SOURCE DOCUMENT -
----

I’m not the type of woman who has always wanted children. I had a business for years, and that was my child. I was happy, and plenty busy with that. I’ve never been the type of person that felt like a child would complete my life, I was happy with me and what I already had. I’ve never been the type to dwell about motherhood or have the feeling that “I was put on this earth to be a mom”, I was happy just living.
I had watched other moms dote on their children, and completely forget about their husband. I had watched other moms try to form their small child into what “they” wanted, instead of letting the child develop into themselves. I had watched other moms stress out about what their child ate, drank, wore, and on and on and on… Quite frankly, it turned me off from motherhood. It was everything I DIDN’T want to do!
Then…then I met my husband who happened to be a bit older than me, 9 years to be exact. I was reaching 32, and still wasn’t sure what I wanted. I had sold my business, and felt like I needed to get to know myself again, like truly get to know myself. But, I liked this guy, he seemed solid, mature, and stable. So I went for it, slowly. Taking things slow was something new for me, by the way.
Fast forward, I’m 36, he is 45 and we are having our first baby. Scared? Sure. Excited? Yes! Doubtful? No. Ready? Ready as we will ever be.
I’m currently 4 months away from having our first child. Some days it seems not real. It wasn’t easy for us to conceive our baby, it took time, work and energy. But, damn it, we did it, and I couldn’t be more proud of both of us.

----

PROVIDED INFORMATION -
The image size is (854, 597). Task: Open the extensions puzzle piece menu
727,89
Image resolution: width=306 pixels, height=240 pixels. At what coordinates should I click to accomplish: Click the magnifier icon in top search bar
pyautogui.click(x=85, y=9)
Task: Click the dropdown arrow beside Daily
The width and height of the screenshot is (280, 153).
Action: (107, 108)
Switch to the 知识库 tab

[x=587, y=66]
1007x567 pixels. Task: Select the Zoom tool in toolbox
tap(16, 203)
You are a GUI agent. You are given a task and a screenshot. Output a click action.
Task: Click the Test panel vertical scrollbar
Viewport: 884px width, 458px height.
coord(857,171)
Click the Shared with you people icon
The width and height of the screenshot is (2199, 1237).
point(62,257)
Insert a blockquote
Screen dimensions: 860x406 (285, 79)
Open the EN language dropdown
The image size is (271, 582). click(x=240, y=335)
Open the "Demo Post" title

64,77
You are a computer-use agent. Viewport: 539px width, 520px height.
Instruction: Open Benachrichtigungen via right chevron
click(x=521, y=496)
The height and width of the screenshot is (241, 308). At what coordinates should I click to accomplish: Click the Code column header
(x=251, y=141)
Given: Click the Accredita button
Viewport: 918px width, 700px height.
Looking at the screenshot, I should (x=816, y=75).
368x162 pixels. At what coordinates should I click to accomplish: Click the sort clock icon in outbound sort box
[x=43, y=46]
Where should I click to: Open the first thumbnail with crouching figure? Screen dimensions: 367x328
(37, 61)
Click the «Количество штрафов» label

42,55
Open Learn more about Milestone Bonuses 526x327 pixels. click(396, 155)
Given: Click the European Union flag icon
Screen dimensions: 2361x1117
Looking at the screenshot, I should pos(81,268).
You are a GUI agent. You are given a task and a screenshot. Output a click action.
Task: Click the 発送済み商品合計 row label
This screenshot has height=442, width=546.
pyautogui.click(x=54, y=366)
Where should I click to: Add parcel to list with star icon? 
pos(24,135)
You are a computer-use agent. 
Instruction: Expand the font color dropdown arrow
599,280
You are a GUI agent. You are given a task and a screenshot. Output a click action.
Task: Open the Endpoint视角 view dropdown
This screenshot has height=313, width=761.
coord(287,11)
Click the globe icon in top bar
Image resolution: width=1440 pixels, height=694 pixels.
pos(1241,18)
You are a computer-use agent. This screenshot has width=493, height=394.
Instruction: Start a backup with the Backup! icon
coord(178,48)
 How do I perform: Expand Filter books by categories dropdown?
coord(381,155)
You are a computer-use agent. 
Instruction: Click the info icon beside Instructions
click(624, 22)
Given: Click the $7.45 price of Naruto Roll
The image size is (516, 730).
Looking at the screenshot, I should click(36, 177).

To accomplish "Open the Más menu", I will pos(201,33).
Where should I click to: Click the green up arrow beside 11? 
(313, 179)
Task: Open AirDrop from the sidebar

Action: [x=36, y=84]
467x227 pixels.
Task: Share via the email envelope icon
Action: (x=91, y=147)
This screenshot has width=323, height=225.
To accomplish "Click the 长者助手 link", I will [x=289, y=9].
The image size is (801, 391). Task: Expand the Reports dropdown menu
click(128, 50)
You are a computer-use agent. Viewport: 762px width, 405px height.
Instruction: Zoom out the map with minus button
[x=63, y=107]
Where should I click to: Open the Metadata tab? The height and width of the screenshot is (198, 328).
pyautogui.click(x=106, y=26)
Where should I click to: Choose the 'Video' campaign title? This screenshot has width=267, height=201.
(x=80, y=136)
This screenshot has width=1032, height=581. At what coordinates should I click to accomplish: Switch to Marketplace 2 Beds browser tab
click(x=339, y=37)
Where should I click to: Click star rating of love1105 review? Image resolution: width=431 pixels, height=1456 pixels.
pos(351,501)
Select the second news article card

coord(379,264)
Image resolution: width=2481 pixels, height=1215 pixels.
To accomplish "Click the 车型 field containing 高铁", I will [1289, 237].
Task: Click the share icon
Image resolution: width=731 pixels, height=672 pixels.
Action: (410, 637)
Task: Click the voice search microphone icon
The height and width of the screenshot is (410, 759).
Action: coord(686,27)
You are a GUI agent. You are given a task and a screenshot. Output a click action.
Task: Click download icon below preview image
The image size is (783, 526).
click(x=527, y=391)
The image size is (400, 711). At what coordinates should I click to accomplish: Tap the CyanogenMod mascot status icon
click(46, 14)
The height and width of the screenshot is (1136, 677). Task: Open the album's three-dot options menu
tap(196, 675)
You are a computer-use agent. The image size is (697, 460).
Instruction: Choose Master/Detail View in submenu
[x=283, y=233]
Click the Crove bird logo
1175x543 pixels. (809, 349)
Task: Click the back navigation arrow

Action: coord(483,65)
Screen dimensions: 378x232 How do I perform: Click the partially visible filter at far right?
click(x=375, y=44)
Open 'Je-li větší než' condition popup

----

TASKS FOR THIS EXERCISE -
1) Repeat the passage of the motherhood essay starting with "Fast forward, I’m" and going on through "both of us.".
2) Turn the paragraph of the motherhood essay that begins "I had watched other moms dote" into a short bulleted list of its main points.
3) According to the motherhood essay, why does the writer feel proud of both partners?
The items come from a separate source and are unrelated to the motherhood essay.

FULL ANSWERS -
1)
Fast forward, I’m 36, he is 45 and we are having our first baby. Scared? Sure. Excited? Yes! Doubtful? No. Ready? Ready as we will ever be.
I’m currently 4 months away from having our first child. Some days it seems not real. It wasn’t easy for us to conceive our baby, it took time, work and energy. But, damn it, we did it, and I couldn’t be more proud of both of us.

2)
- Other moms focused on their children and completely forgot about their husbands.
- Other moms tried to shape their small children into what they wanted instead of letting the children develop into themselves.
- Other moms stressed about what their children ate, drank and wore.
- Seeing this turned the writer off from motherhood, since it was everything the writer didn't want to do.

3) Conceiving their baby wasn't easy. It took time, work and energy, but they succeeded, and the writer couldn't be more proud of them both.